Breaking the Fall: How to Approach a Failed Business Plan

By Manuel Fishman, Shareholder, Buchalter Nemer: How good asset and property management can help you detect early warning signs of a deal gone awry.

By Manuel Fishman, Shareholder, Buchalter Nemer

FishmanWhen things go wrong—whether it be with a tenant, a vendor, a capital partner or your own pro forma assumptions—recognizing the signals of an impending train wreck and developing a plan to minimize the impact are important qualities of a good real estate team.

The ability to see early warning signs starts with good asset management and property/project management. What can your team do when a tenant rent default occurs, a construction project is delayed, leasing projections are not met or a partner incurs debts or is involved in a lawsuit? Monthly reports can provide early warning signs, and asset managers need to be alert to missed projections and defaults. Property managers and brokers must also be alert to unplanned key management changes in a counterparty and report developments to portfolio and asset managers.
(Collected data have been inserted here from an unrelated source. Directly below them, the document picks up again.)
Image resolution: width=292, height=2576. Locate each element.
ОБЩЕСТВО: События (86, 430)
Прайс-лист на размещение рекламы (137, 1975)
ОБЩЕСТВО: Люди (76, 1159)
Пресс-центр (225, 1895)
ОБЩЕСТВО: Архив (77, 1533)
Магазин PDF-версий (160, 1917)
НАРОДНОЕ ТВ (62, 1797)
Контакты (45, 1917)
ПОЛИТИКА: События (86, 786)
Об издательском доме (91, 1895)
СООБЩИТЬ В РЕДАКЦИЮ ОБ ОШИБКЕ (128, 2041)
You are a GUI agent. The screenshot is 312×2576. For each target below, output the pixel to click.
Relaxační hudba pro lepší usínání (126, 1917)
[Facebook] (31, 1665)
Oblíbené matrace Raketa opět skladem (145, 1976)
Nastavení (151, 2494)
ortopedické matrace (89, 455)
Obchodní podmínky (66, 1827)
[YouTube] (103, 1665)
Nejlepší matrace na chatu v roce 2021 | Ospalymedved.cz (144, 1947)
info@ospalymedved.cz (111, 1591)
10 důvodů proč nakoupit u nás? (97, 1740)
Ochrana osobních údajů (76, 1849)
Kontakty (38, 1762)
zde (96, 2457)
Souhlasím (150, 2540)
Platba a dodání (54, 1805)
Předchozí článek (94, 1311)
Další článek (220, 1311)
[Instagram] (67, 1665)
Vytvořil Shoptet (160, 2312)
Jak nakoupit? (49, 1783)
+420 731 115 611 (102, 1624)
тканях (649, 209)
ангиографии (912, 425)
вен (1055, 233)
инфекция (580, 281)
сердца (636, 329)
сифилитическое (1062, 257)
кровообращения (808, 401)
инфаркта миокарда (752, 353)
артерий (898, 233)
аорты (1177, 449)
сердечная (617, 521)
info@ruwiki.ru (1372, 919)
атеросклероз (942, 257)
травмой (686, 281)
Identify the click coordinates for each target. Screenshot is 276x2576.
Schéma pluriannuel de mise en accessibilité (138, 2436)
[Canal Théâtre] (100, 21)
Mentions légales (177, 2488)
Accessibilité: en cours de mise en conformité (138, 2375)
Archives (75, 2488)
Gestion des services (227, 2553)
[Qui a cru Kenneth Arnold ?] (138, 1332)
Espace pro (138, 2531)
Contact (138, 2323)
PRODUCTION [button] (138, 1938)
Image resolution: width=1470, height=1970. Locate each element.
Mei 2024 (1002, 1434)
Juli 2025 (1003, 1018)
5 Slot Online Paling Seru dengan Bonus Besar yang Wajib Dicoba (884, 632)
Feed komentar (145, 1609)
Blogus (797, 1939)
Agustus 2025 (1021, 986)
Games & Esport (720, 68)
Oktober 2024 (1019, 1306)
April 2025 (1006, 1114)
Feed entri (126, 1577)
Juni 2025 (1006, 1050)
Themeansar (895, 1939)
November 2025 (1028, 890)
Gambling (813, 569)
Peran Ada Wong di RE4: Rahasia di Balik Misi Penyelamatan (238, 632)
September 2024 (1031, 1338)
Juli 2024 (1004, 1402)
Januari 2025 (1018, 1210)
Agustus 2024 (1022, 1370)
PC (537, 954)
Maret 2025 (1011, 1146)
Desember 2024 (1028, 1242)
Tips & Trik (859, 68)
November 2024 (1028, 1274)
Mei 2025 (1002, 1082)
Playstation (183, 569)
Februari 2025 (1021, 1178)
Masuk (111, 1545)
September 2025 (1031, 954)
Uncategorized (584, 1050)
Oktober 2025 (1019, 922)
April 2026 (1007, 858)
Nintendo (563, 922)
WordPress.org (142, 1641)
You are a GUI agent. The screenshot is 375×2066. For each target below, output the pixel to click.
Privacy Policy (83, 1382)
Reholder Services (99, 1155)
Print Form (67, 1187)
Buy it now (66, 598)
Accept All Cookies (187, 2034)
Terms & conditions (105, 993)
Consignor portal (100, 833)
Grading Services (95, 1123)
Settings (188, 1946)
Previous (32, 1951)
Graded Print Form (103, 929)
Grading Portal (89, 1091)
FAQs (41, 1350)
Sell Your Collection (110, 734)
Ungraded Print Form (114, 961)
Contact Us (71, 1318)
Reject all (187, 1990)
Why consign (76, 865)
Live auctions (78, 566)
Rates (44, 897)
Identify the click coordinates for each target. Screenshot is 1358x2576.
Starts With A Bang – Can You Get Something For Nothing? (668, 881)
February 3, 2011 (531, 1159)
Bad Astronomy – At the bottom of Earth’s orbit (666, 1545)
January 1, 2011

Having recently been involved in such a situation, I believe good legal counsel is important to an action plan. Legal counsel can revisit or prepare lease and partnership agreement abstracts to ensure the contract/agreement includes the remedies you need and to understand potential default triggers. Legal counsel should also perform asset and title searches to look at unexplained liens on a partner’s residence or other business assets, as this signals financial stress.

You should also bring in a team with a variety of backgrounds, including bankruptcy expertise to analyze potential asset transfers between affiliated entities without fair value or preferential payments to creditors; litigation expertise to analyze that involving a vendor or partner; and corporate expertise to review private offerings a partner may have issued. If brokers aren’t getting deals to a project but market dynamics are strong, ask questions, run numbers on the impact of a default or failure, and consider what notices need to be given to the project’s lender, if any.

Financial stress situations are often a sign cash flow is being diverted to pay creditors other than those your counterparty is required to pay under the contract. You’ll need to determine whether throwing cash into the situation—through additional loans/advances, abated rent, replacing a vendor with a higher-priced provider or some other cash infusion—is the wiser move, or is it merely throwing good cash after bad? Developing that plan with a full legal audit of documents and potential remedies and risks is a key component to the determination, and provides some protection if someone goes back looking to show wrongful conduct.

In most cases, there is a way to “break the fall”—or develop a plan preventing the diversion of cash flow to pay debts unrelated to the project, required investment or affected business—or to implement a forbearance that buys time in exchange for certain controls over the counterparty’s actions.

This year seems to be the time when certain bubbles are bursting—not on a macro level, but in specific verticals: Some retail operators had a weak holiday season; some tech sectors are retrenching and valuations of later-stage companies are going down; and some venture capital companies are redirecting their investment portfolios and reconsidering their positions in portfolio companies. Getting regular monthly reports from your property managers and development partners is a key component to catching issues early, as the lines of communication with a counterparty or partner are still open, and you can ask for sources and uses of funds, quarterly projections on gross sales or capital raise projections.

Breaking a fall is only possible if you have a plan and the ability to be nimble when plans need to change.